Task statement: Starting at the line that has "This screenshot has height=260, width=548." and stopping after the line that has "coord(896,577)", write the records below as a two-column CSV headed instruction and response. Give one row per record, with each field in double quotes and its line breaks replaced by spaces.

Recorded data:

## start

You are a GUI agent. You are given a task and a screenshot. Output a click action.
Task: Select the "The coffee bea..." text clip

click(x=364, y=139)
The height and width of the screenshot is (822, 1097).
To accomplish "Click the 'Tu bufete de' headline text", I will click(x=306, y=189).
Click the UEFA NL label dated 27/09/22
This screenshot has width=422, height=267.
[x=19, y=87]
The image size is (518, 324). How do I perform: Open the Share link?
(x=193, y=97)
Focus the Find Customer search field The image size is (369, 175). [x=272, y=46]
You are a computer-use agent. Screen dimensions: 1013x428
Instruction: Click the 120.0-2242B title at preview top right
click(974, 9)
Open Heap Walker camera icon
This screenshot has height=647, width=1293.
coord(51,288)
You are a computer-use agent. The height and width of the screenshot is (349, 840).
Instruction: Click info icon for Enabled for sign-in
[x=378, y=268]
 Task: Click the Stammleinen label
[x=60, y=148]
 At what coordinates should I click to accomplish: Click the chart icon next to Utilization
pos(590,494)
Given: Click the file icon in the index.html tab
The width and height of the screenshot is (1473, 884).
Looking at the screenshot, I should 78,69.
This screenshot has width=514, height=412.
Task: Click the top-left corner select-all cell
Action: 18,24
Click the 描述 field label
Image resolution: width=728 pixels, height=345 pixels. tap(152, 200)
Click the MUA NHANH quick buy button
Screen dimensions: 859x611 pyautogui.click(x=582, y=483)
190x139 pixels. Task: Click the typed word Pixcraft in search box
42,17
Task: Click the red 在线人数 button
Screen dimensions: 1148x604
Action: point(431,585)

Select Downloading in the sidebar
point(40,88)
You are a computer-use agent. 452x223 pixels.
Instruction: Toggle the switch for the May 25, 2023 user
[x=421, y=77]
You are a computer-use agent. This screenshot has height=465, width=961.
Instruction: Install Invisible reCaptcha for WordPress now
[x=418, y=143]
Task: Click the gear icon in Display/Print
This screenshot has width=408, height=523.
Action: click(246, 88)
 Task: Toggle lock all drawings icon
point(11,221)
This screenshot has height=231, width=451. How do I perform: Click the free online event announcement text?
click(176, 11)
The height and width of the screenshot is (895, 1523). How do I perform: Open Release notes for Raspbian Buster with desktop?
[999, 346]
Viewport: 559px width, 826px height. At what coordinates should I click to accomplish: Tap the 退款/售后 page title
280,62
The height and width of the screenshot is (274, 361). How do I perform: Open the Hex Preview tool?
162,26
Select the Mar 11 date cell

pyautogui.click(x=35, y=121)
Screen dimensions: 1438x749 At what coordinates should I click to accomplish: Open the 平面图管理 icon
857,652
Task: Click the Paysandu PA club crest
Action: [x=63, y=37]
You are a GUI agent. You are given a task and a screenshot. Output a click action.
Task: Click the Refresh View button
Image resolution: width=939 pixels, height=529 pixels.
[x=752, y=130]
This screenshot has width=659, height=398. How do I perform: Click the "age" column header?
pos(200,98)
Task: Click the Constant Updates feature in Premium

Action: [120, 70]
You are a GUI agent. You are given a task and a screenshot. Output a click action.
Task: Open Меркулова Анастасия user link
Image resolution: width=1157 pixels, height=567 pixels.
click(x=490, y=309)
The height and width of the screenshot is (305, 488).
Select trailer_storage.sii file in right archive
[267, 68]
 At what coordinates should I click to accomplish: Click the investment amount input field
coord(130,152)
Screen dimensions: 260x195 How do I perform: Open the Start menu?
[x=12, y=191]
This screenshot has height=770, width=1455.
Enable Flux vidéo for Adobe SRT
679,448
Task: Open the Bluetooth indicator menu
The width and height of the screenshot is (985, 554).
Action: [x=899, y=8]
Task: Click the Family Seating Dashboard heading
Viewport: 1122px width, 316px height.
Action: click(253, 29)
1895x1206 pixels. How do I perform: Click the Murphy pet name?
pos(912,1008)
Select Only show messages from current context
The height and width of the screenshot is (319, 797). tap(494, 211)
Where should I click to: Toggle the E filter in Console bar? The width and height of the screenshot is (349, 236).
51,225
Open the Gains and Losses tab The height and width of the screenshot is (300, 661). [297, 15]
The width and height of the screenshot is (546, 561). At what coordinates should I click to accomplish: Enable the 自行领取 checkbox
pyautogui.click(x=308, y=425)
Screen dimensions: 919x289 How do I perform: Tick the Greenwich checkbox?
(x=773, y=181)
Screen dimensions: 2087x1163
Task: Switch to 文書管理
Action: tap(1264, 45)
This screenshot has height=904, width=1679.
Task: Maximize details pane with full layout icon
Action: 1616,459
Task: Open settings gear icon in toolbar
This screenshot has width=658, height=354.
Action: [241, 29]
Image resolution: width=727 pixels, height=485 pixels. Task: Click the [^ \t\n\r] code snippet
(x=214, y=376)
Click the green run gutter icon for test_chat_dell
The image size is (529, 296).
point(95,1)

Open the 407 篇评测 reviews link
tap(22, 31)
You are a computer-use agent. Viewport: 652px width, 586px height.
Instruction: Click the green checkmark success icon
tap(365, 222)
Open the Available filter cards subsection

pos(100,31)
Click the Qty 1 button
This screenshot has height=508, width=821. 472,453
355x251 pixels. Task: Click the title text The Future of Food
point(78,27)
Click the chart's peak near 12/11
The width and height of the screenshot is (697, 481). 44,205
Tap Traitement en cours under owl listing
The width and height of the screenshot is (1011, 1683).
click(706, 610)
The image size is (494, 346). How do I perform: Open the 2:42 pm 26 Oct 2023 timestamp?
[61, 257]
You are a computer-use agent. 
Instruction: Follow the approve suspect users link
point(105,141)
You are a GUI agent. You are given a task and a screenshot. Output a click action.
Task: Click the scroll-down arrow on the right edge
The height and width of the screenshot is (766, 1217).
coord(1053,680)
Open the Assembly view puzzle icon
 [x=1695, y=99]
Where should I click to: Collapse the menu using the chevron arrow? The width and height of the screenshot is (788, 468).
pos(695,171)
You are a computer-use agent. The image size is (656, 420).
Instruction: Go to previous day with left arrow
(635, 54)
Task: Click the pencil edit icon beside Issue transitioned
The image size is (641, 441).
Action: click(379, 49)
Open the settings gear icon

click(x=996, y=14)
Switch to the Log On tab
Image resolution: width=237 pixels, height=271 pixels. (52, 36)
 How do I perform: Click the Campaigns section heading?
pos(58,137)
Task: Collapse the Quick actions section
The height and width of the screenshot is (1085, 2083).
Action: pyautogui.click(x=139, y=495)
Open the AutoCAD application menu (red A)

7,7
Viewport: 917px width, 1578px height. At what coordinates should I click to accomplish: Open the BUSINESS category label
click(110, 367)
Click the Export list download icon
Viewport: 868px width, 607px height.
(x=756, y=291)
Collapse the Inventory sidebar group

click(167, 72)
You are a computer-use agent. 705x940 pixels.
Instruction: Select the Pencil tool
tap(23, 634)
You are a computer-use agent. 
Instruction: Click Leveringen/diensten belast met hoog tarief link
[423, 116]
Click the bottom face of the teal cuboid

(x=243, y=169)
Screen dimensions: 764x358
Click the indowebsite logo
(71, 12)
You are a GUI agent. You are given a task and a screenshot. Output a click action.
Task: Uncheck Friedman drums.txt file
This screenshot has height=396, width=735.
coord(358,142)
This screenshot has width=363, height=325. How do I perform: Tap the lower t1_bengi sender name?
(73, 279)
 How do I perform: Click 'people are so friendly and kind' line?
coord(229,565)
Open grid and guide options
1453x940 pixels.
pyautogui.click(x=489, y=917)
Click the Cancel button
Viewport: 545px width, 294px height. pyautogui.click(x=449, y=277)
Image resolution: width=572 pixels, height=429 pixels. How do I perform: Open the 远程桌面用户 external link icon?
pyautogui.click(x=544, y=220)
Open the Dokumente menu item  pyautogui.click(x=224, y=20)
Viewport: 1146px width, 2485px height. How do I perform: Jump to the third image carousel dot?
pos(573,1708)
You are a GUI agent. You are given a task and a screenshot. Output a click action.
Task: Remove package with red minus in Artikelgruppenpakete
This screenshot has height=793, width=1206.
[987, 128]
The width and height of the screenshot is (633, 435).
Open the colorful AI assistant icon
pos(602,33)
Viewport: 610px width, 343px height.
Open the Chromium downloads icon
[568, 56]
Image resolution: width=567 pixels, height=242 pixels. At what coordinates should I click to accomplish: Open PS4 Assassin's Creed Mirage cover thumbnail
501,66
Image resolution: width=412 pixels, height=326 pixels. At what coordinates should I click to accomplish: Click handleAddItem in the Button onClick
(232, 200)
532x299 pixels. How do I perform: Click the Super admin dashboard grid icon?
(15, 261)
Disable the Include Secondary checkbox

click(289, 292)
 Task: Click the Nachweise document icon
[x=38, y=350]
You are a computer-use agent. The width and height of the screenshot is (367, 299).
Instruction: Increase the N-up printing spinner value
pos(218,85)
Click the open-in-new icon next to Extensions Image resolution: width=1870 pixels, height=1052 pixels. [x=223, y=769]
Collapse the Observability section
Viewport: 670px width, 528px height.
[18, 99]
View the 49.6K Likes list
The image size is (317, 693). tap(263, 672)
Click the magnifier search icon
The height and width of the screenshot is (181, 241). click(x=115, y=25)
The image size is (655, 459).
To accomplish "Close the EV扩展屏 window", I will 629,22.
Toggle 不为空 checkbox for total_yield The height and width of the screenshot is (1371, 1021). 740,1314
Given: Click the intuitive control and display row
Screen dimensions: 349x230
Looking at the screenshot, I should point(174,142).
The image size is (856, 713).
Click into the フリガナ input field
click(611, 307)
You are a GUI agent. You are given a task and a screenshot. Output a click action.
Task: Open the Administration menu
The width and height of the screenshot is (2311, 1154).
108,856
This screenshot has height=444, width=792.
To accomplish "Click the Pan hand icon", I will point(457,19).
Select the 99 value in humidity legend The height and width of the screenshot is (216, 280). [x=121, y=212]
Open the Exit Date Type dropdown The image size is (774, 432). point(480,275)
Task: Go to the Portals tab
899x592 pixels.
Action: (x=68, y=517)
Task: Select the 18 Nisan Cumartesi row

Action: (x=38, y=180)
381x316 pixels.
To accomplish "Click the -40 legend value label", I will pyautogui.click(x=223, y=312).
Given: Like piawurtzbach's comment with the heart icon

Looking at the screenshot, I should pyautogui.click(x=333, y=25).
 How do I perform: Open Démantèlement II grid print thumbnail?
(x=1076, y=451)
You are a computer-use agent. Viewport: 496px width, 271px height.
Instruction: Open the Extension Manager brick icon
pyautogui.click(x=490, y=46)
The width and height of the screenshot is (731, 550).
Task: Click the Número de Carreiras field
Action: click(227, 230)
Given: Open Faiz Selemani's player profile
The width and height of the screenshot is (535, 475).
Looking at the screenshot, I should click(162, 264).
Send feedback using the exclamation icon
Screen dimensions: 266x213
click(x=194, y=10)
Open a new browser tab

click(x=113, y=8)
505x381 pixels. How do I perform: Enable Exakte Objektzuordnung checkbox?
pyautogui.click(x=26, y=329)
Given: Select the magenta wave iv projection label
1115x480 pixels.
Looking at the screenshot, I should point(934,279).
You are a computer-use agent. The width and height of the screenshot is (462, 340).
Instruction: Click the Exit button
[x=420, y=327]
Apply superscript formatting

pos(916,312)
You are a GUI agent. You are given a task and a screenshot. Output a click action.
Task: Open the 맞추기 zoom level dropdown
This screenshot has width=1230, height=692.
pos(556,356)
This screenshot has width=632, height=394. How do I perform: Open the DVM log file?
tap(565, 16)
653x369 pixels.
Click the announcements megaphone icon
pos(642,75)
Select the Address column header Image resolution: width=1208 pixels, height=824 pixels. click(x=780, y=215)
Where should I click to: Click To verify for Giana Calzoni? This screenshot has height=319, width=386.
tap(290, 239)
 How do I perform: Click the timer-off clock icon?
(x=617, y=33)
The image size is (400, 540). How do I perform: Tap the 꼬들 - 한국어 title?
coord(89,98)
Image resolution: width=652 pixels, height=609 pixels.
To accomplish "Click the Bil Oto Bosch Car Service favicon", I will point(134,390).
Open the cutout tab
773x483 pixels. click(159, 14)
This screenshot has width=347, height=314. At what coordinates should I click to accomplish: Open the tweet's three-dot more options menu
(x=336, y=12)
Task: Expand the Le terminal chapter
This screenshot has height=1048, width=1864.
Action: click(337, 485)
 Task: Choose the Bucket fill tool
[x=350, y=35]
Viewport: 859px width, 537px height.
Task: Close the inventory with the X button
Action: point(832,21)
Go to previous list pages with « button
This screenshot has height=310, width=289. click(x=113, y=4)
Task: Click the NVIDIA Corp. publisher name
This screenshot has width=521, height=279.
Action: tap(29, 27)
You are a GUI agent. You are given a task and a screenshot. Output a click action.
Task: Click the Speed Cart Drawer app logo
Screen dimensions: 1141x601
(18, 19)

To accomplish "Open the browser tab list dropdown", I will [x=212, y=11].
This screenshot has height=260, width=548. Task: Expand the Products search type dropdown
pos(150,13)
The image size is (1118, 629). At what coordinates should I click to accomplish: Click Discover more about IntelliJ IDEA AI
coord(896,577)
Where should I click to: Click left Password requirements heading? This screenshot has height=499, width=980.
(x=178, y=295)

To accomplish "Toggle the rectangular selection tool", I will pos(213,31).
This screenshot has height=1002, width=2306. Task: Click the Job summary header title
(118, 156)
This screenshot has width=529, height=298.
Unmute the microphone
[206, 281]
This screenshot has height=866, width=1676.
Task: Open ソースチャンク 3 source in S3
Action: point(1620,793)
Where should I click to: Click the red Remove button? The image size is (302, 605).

## end

Final answer:
instruction,response
"This screenshot has height=260, width=548. Task: Expand the Products search type dropdown","pos(150,13)"
"The image size is (1118, 629). At what coordinates should I click to accomplish: Click Discover more about IntelliJ IDEA AI","coord(896,577)"